How to Handle a General Fear of AI among Localization Specialists
It is now becoming clear that artificial intelligence (AI) is inescapable: it is used everywhere, including as part of translation workflow automation. Many translation companies are concerned that they will be forced out of the market, while a lot of freelance translators and client-side translation departments are wondering what their futures might look like.
A well-known industry research agency conducted a survey of translation market participants. It showed that they are all more focused on the possibility of being replaced by AI rather than economic issues or challenges associated with internal processes.
However, to understand the reality and success of AI in a translation company or client-side translation department, an assessment of technological capability and the extent of workflow automation is required, paying special attention to the document translation process.
Basic automation options may include:
- Translation memories (TMs) and translation management systems (TMS): translation memory bases and managing the translation process via a centralized system;
- Use of machine translation (MT) and MT post-editing (МТРЕ): use and customization of various machine translation engines; teaching specialists to work with post-MT texts;
- Automatic quality assurance (QA) checks: setting up customized profiles to identify translation issues.
Companies that already have these tools in place are using automation at a level sufficient to free up human resources from routine tasks, prevent human errors, speed up the translation process and reduce the associated costs.
But what is out there that goes beyond simple automation and is changing translation and localization as we know them today? AI has now emerged alongside proven tools, and is being used in the translation industry in a variety of ways, including:
- As a translation engine (however, it is not particularly good at this at the moment, though there are reasons to believe that it will “upgrade” quickly).

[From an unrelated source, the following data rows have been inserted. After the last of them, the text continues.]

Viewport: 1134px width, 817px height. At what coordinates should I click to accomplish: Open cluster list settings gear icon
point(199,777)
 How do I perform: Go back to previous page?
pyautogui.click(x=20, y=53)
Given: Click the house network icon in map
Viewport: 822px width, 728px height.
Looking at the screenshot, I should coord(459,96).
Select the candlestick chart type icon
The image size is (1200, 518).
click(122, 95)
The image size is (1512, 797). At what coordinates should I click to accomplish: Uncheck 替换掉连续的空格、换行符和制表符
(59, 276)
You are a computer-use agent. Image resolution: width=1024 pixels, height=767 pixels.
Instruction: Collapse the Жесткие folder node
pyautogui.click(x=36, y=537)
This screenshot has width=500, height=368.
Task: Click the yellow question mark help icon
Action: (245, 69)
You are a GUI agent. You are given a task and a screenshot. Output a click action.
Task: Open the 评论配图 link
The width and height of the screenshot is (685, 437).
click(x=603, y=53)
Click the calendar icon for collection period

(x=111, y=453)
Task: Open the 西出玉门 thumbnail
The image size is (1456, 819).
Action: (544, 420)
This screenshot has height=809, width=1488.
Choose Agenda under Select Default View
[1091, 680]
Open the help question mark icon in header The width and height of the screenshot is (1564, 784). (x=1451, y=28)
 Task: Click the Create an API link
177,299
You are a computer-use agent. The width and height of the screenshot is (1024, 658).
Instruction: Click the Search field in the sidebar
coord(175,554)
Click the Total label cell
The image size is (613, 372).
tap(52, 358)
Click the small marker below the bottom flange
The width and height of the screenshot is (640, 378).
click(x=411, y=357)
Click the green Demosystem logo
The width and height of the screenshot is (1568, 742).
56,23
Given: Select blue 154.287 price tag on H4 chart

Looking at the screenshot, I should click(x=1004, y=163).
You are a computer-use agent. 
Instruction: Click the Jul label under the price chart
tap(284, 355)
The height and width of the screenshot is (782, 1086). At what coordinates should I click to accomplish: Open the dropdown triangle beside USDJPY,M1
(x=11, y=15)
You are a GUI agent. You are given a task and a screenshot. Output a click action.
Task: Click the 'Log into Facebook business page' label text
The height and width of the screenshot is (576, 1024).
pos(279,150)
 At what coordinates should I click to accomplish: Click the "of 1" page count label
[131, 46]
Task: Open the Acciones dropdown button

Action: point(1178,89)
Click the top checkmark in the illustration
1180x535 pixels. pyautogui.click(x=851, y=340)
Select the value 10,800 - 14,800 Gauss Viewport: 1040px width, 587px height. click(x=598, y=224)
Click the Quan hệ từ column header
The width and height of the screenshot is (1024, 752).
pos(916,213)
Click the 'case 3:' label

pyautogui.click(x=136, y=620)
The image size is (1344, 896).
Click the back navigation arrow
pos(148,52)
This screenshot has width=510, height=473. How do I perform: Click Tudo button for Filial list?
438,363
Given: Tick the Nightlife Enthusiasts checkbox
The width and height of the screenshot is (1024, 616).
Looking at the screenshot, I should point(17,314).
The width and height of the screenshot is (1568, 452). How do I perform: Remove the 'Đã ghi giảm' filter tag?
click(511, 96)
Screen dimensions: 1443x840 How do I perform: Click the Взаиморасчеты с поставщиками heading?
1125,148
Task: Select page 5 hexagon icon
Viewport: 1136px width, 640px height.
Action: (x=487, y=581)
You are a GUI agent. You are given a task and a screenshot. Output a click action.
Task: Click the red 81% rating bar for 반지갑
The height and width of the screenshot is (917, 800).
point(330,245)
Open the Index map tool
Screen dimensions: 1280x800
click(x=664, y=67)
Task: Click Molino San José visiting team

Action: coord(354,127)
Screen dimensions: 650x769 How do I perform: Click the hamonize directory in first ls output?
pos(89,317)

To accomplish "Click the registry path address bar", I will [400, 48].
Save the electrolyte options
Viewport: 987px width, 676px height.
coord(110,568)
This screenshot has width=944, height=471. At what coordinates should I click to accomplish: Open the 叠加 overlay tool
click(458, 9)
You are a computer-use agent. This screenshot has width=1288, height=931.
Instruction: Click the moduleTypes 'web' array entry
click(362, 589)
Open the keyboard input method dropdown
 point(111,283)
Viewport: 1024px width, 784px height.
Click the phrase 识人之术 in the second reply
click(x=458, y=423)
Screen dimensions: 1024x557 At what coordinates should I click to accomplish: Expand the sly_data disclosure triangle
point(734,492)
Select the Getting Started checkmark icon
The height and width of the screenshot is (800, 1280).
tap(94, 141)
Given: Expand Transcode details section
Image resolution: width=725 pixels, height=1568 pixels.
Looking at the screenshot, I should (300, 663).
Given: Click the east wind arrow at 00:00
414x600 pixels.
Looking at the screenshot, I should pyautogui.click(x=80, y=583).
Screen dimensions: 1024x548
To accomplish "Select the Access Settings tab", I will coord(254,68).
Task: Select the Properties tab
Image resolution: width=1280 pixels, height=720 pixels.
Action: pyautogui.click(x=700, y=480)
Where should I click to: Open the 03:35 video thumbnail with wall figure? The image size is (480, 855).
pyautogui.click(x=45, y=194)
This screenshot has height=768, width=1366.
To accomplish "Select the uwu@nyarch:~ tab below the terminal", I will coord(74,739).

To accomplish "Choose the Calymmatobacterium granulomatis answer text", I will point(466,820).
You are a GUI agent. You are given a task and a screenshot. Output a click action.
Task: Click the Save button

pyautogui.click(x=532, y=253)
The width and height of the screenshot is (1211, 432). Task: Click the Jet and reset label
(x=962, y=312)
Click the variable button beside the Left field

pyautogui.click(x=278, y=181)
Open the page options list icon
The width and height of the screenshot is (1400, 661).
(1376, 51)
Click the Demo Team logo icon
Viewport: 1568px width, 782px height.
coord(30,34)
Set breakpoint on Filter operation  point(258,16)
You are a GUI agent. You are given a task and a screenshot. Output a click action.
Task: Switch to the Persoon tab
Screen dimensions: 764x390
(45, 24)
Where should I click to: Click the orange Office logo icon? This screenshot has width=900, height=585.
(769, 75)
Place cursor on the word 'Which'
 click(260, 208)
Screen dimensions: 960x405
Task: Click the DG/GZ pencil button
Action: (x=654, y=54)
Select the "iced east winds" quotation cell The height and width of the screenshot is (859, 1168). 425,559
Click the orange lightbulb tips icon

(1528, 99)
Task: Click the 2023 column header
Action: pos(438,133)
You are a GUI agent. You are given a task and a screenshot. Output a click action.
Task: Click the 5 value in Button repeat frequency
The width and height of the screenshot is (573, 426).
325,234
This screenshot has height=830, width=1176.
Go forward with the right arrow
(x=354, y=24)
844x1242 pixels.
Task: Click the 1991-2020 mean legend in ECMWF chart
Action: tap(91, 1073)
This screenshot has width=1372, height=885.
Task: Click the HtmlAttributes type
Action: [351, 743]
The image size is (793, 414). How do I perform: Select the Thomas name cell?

- As a translation tool for videos and all other multimedia content.
- As a content generator in multiple languages, including images.
- As a QA tool (AI is not yet entirely successful as a QA tool, as it fails to take many translation parameters into account, and may deviate significantly from the original during the editing process, which is important in a conventional understanding of translation, etc.).
However, there are two more aspects to translation automation and streamlining: collaboration between clients and the translation company via a platform and personal user accounts, and the implementation of AI directly in a TMS. These are advanced automation options that are unavailable to smaller translation companies, and this is why the clients with large-scale localization needs should seek out major providers who use cutting-edge technologies.
Email is becoming an increasingly outdated and time-consuming way to work: email chains containing comments and important instructions can be easily lost. It is certainly possible to store them in a client-side ERP, but the client is unable to see what exactly the vendor stores and how. Specialized platforms designed to make data exchange more transparent are available. Janus Worldwide uses the Global Technology Platform, which automates client-vendor interactions, displays all information related to orders, files, instructions and communications in every order, and allows clients to calculate translation costs themselves and monitor their budget (Purchase Order) and expenditure. By using this approach, we can get to work on client projects more quickly and minimize extra communications, thanks to an AI-based chat bot. As a result, clients save up to 30% of the time that would otherwise be spent on communicating with vendors, or up to eight working hours per month. For more details, see our article here: https://janusww.com/news/how-would-you-spend-8-hours-free-time-you-can-get-back-using-gtp/
The second advanced option for using AI to automate and speed up the localization process is to create a special AI plugin designed for use in a TMS. Using AI as a translation engine will not produce the necessary level of quality, but if the provider has employed specialists that can set up a TM to utilize AI with a list of parameters (special instructions, variation and model creativity settings), as we do, then the result will exceed expectations. Costs will be significantly reduced, the base AI quality will improve, and the time needed to translate some materials will decrease. For example, one successful example where this has worked for us was the use of such a plugin for projects completed for a client from the pharmaceutical industry, where we were able to work 35% faster while maintaining a high level of quality and significantly cutting production costs.
In conclusion, to answer the question posed at the top of this article, I’m certain that linguists will not be leaving the translation market over the next few years, but will continue to transform their knowledge and skills. They will oversee the training and development of AI, just as they previously learned to work with machine translation (from editing to training engines).
Localization specialists and translation companies should be actively integrating their solutions and technologies into the translation process and doing so consciously, with adequate preparation and testing before moving into real-world tasks, or contacting tech-savvy providers today. Tomorrow, it might be too late.